Livro de Affonso Romano que está sendo relançado neste ano. Como já publicado em outro post aqui no blog, Affonso Romano estará presente na nossa 24ª Edição da Feira do Livro de Gravataí. Relembrando que será do dia 14 ao dia 20 de outubro.
Retirei do blog que há sobre o livro, que é este ttp://quepaiseesteolivro.wordpress.com/, o texto abaixo explicativo sobre a obra:
"Em plena ditadura militar, Affonso Romano de Sant'Anna lança Que País é Este?, uma coletânea de poemas que dão um panorama crítico da sociedade brasilera de então. O poema que dá título ao livro foi publicado com destaque no Jornal do Brasil na data de seu lançamento e, tamanha sua repercussão, foi traduzido para o espanhol, inglês, francês e alemão, transformado em “posters” e colocado em escritórios, sindicatos, universidades e bares. Trinta anos depois da publicação, a Editora Rocco reedita a obra de Sant'Anna, uma leitura obrigatória e atual para entender melhor o Brasil."
No blog é possível assistir ao vídeo sobre a entrevista de Affonso no Jô. Verifiquei no youtube, mas por questões de direitos autorais não está disponível.
Abaixo está um dos poemas do livro:
CRÔNICA POLICIAL
1
Ontem três homens duros e armados
entraram na casa de um casal amigo
comeram, beberam, violentaram uma visita,
levaram dinheiro, objetos e saíram em zombaria
— num carro que largaram no subúrbio da Central.
Ontem a filha de um amigo esperava o ônibus,
chegou-lhe um mulato forte, que lhe deu um bote,
levou-lhe a bolsa e o corpo para o matagal
surrando-a com pedra e pau. E ela morria,
não conseguisse correr e se lançar na frente de um carro
que obrigado a parar levou-a ao hospital.
2
O casal da primeira estrofe e estupro
não foi ao jornal, mas hoje recebeu
outro casal
seviciado pelo mesmo grupo
que possuiu a mulher grávida
e seqüestrou a empregada como trunfo.
O pai da filha com o rosto destruído
ocultou a notícia com medo
da chantagem e da polícia.
3
Da minha varanda outrora eu via o mar e a ilha
antes de erguerem armadilhas e arranha-céus
em nossos bolsos e vistas. Crimes, antigamente,
não eram organizada guerrilha.

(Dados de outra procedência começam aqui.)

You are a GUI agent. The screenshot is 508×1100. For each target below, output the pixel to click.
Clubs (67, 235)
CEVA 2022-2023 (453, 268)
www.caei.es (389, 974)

Eram desastres aéreos
que não ocorriam com a gente.
Hoje sucedem-me na sala
— entre um programa e outro
no quarteirão
— entre um legume e outro.
Estou no Líbano, na Irlanda, Vietnã, Chicago e Stalingrado.
Há uma batalha em plena rua e o governo não sabe.
Inaugura estradas, deita fala, sem ver que as rodovias
estão cheias de eleitores mortos
— e seu discurso, crivado de balas.
4
Há dias,
minha filha vindo do colégio
deu o relógio
a um garoto uniformizado,
mas armado de pau e prego,
como a prima, que entregou o colar na esquina.
À filha menor ainda não assaltaram. Assaltaram-lhe
a primeira babá na praça. Assaltaram-lhe
a segunda babá na praia
entre ameaças
ao prevenir à turista
para manter sua bolsa à vista.
E da janela onde outrora eu via o mar e a ilha,
mal vejo o meu futuro e os banhistas. Vejo dois homens
correndo escuros da praça para boca da favela,
jogando para o ar uma bolsa amarela.
— É o quinto assalto hoje nessa esquina,
dizem no bar, enquanto entre o capacete e o cassetete
passam tranqüilos
os dois policiais peripatéticos do dia.
5
Minha porta já tem 100 trincos.
Depois de 6 revólveres, comprarei 5 bazucas,
8 granadas,
12 miras telescópicas,
embora nada me garanta que não me ponham a porta abaixo
com seus tanques.
Fora isto, não sei ainda o que fazer.
Mas não vou ficar aqui como um personagem de Hemingway,
que cansado de fugir
se deita velho como um cão
aguardando que me trucidem
a mim, minha família,
e mandem a foto autografada ao Presidente
como sinal da mais alta estima e elevada consideração.
Fica o registro de que o estrato visual não está idêntico à formatação do livro, pelo fato do blog não aceitar certos ajustes gráficos de parágrafos.
Tenho certeza de que este livro será um sucesso, pois retrata a real situação do país. Embora passados 30 anos, a crise continua, e ainda há muito a ser feito. Não tem como uma leitura destas nos passar despercebida, sem que nos enquadremos em algumas destas situações.